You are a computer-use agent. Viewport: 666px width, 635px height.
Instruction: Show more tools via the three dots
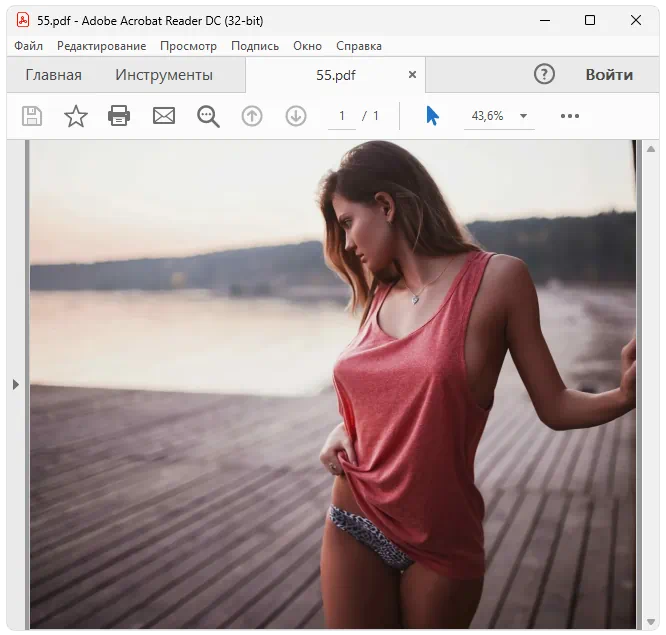[570, 116]
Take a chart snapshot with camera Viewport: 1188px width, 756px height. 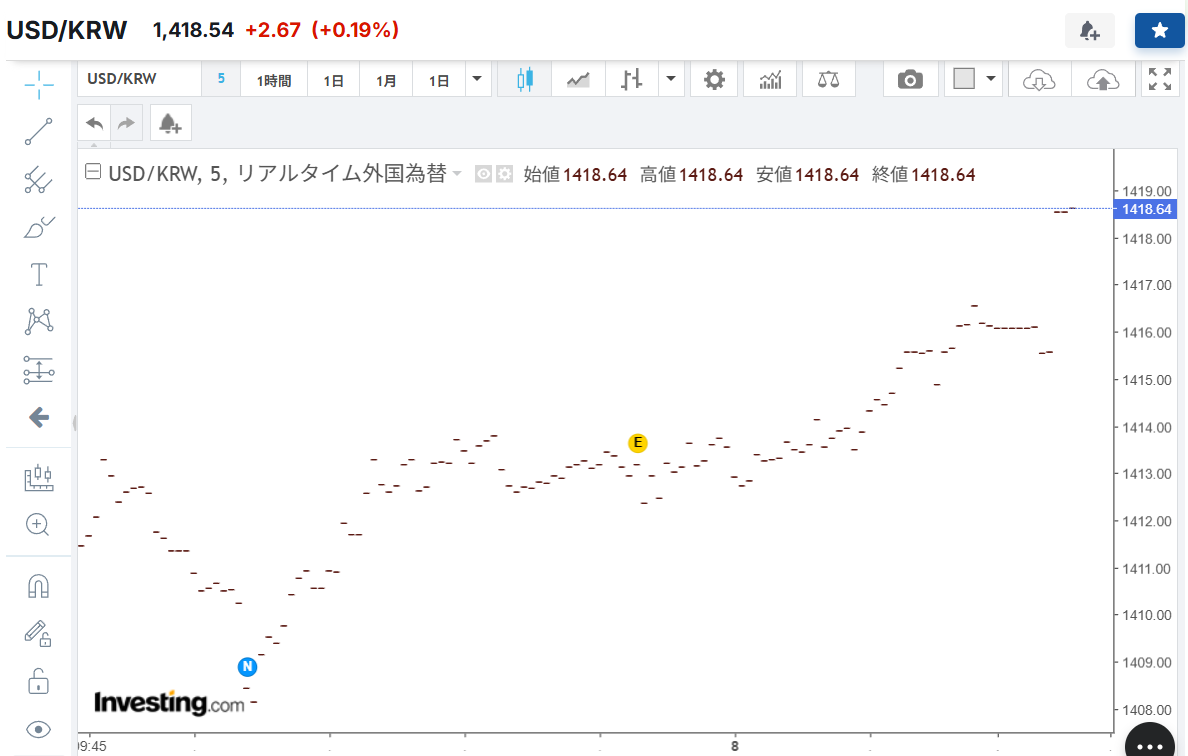pyautogui.click(x=910, y=80)
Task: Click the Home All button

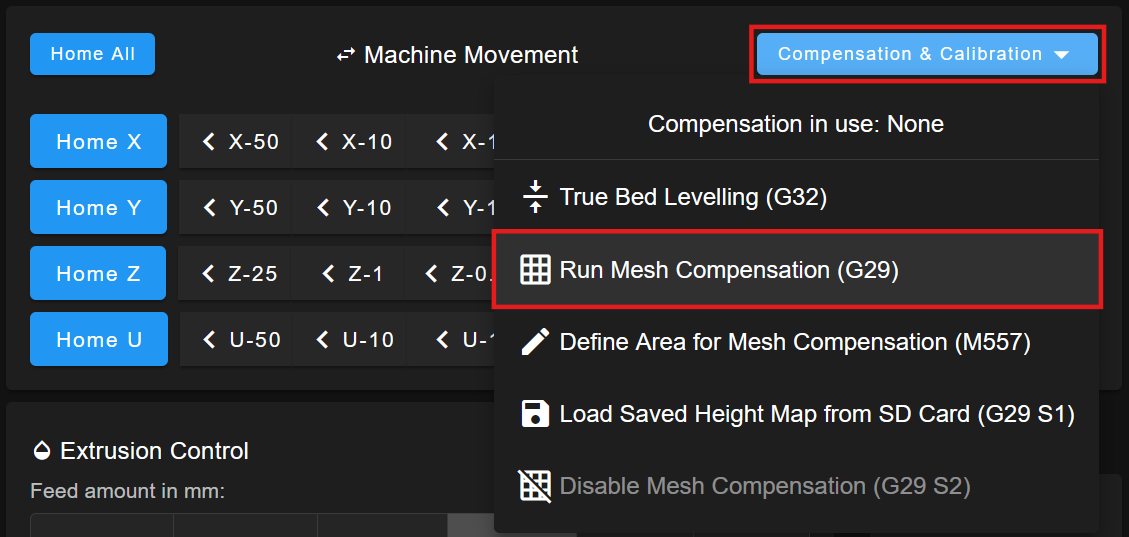Action: click(x=92, y=54)
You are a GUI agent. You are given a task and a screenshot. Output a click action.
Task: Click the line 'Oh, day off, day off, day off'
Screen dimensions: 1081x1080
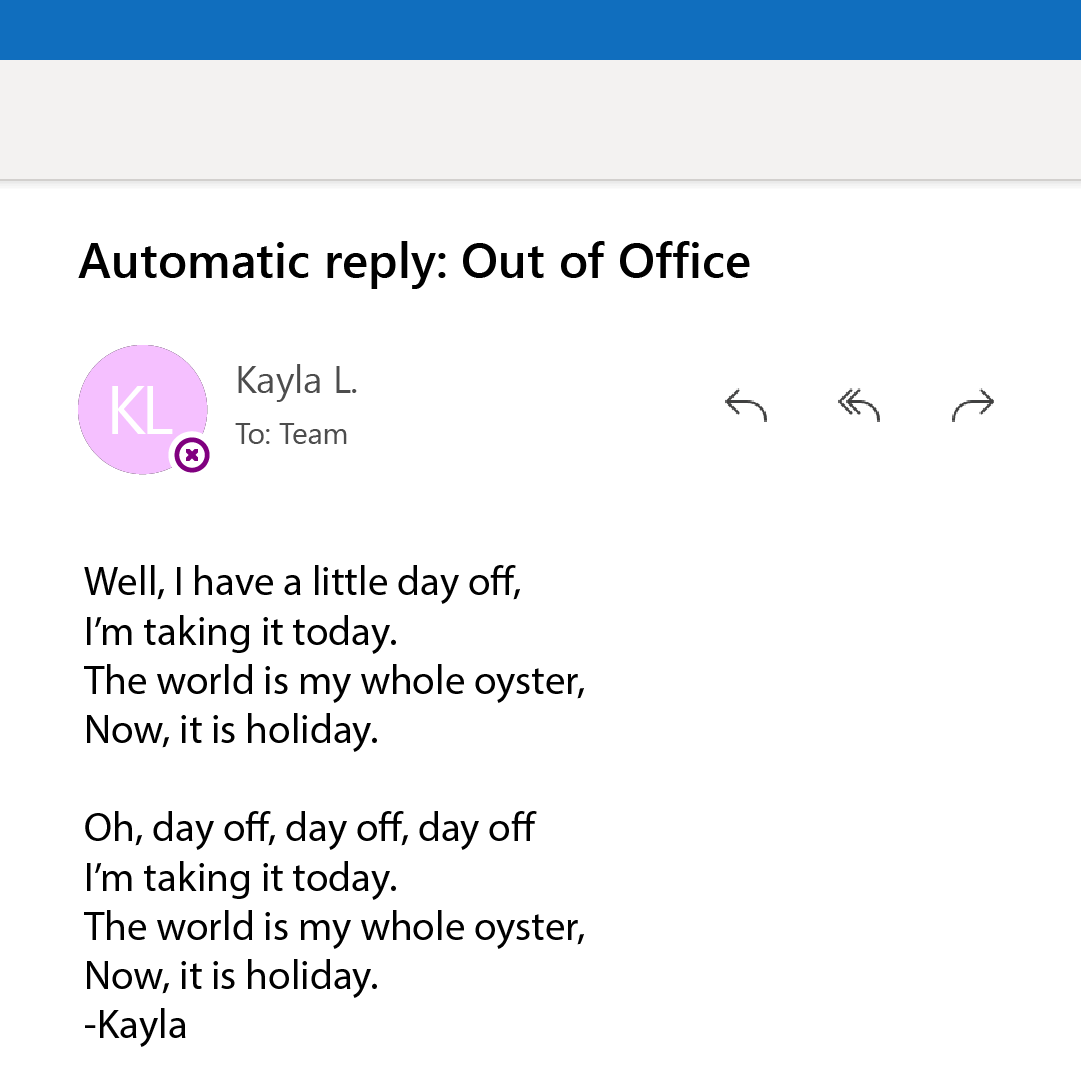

★ ★ ★ ★

TASK INSTRUCTIONS:
Starting at the line that contains "Task: Click the Home All button", retype every line through the end of the material exactly as written, including both end lines but no pictures.

EXERCISE RESPONSE:
Task: Click the Home All button

Action: click(x=92, y=54)
You are a GUI agent. You are given a task and a screenshot. Output a click action.
Task: Click the line 'Oh, day off, day off, day off'
Screen dimensions: 1081x1080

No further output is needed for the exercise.